Donc les deux choses à retenir c’est surtout plaisir et régularité.

Aussi j’aimerais ajouter quelque chose. J’étais une très grosse fumeuse, même au conservatoire et ça ne m’a jamais arrêté. Par contre, tu es meilleur quand tu arrêtes. Personnellement ça ne m’a jamais bloqué dans le sport. Mais j’ai senti que le souffle était meilleur sans fumer.

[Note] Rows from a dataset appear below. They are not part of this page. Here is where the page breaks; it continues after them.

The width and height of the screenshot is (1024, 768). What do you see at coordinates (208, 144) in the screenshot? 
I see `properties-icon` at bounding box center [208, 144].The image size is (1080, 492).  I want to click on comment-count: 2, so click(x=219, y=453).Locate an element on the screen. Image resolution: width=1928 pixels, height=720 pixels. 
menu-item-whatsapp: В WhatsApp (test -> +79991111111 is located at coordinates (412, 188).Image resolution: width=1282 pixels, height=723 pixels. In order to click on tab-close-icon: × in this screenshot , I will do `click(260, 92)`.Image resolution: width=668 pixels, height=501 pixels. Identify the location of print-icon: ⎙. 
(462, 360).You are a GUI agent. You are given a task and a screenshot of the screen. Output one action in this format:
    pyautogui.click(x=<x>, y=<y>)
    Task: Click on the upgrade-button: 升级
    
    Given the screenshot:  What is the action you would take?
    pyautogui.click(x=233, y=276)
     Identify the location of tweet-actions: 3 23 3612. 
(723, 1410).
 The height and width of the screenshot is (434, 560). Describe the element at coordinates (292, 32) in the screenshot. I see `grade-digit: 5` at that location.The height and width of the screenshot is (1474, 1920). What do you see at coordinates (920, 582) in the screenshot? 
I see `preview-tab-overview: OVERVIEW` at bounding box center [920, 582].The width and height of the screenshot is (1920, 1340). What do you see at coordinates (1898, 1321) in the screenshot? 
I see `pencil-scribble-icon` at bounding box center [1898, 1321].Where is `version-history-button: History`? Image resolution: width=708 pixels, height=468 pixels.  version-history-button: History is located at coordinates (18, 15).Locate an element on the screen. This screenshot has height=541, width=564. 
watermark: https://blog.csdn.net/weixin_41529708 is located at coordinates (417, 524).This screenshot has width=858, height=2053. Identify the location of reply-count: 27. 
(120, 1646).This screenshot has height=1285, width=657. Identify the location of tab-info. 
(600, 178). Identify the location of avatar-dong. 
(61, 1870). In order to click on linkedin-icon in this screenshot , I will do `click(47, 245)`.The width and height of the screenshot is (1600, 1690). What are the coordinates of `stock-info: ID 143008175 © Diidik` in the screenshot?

Aussi j’ai un souffle au cœur, alors ça ne peut pas être une excuse pour pas aller courir ou une contre-indication. C’est justement, quand c’est bien encadré bah il n’y a pas de risques. Le cœur est un muscle et justement moi je sais que j’étais allée voir un cardiologue qui m’a dit que justement il faut pousser le cœur sur des sports d’endurance. Ça permet de l’entraîner à compenser ce petit trou. Donc les deux choses à retenir c’est surtout plaisir et régularité.


Merci Marion pour nous avoir partagé ton expérience, c'était très intéressant et on espère que cela a pu aider certaines personnes qui sont encore sceptiques à l'idée de débuter la course à pied. Grâce à ton expérience, on a pu voir qu'il est toujours possible de se réconcilier avec un sport et notamment la course à pied. Mais pour ça, il faut être encadré soit avec un coach ou soit avec une application de plan d'entraînement de running.